- [TEXT SECTION]:
Last week was a busy week with Black Friday, Cyber Monday, Giving Tuesday and the onset of Boxing “month.” All the retailers want us to think about Christmas shopping and planning for the Holiday Season. You know, the old saying, ‘Tis the season to… review your financial life year end planning. No wait… that doesn’t seem right. Yes, I know, the first thing people will say when they start to read this post is that they are too pre-occupied at this time of year getting ready for the Holidays. But time marches on and doesn’t consider our favourite festivities.
My prudent self tells me to remind you that, with the arrival of December, it is a good time to start thinking about year end financial life planning. While December is usually a busy month for most people, a little advanced planning can save you come tax time. Sure, a little procrastination settles in here, but there is still time. Here are important things to consider that will impact your financial life:
TFSA contributions and withdrawals
Introduced in 2009, Tax-Free Saving Accounts (TFSAs) give every Canadian resident age 18 and older the opportunity to invest $5,500 (currently) per year. For 2016, a couple could save $46,500 and not pay any tax on the investment earnings. To maximize your return on investment, try topping up TFSAs now and then make your 2017 contribution of $5,500 on January 1st. Students, who are 18 or older, can withdraw $5,000 from their RESP each year and contribute the money to a TFSA. The funds grow tax-free and can be used for any purpose in the future.
Not the other hand, if you were plan on making a TFSA withdrawal, consider making the withdrawal before the end of December. If you make the withdrawal in December, you could recontribute that amount as early as January 1, 2017. But if you waited until January 2017 to make the withdrawal, you won’t get the contribution room back until January 1, 2018.
Charitable donations
If you’re thinking of making a charitable gift soon, be sure to do it before the end of the year so that you’ll get a donation credit right away to reduce your 2016 taxes. If you wait until even January 1st, you’re going to wait for a year if not longer before you’ll see the benefit of the donation credit. Both the federal and provincial governments offer donation tax credits that, in combination, can result in tax savings of up to 50 per cent of the value of your gift in 2016. If you give online, you can usually donate right up to December 31st and get a tax receipt for the 2016 tax year. When donating by mail, be sure to do it earlier.
If you have shares with unrealized capital gains, eliminate the tax liability by donating the shares in kind to your favourite cause. There’s no federal tax on capital gains associated with shares given to charity and the maximum donation is up to 100% of your net income. Provincial tax does vary.

- [YOUR GOAL]: Can you write what comes next in the post on year-end financial planning, picking up after its final sentence? None of the items has any connection to the post on year-end financial planning.

- [DATASET ENTRIES]:

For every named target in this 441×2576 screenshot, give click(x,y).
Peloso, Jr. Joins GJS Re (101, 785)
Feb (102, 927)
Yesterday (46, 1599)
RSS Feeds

- [ANSWER BOX]:
Postpone purchasing investment funds
If you have a taxable investment account (not an RRSP or TFSA), consider putting off buying investments such as exchange traded funds (ETF), mutual funds or segregated funds that make year-end taxable income distributions. Why own an investment for one month and be saddles with a full years’ worth of taxable income?
Tax loss selling
If you have a taxable investment account and have already sold investments with a gain, consider selling investments with accrued losses before year end to offset capital gains from this year. If you declared capital gains in any of the previous 3 years you can apply the capital loss to those gains by filing an adjustment with CRA. For the losses to be usable on your 2016 tax return, you would need to sell the investment on or before December 24 to ensure the trade settles in 2016. If you want to repurchase that investment, make sure you wait 30 days to do so.
Crystallize capital losses
Do you have some shares that would produce a capital loss if they were sold before the end of the year? Even if you want to hold onto these shares, consider selling them to crystallize the loss for tax purposes (you can repurchase the shares after 30 days). Capital losses can be applied against gains reported in the previous three years or carried forward indefinitely. You will need at least three business days to settle the trade, so don’t wait until the last minute.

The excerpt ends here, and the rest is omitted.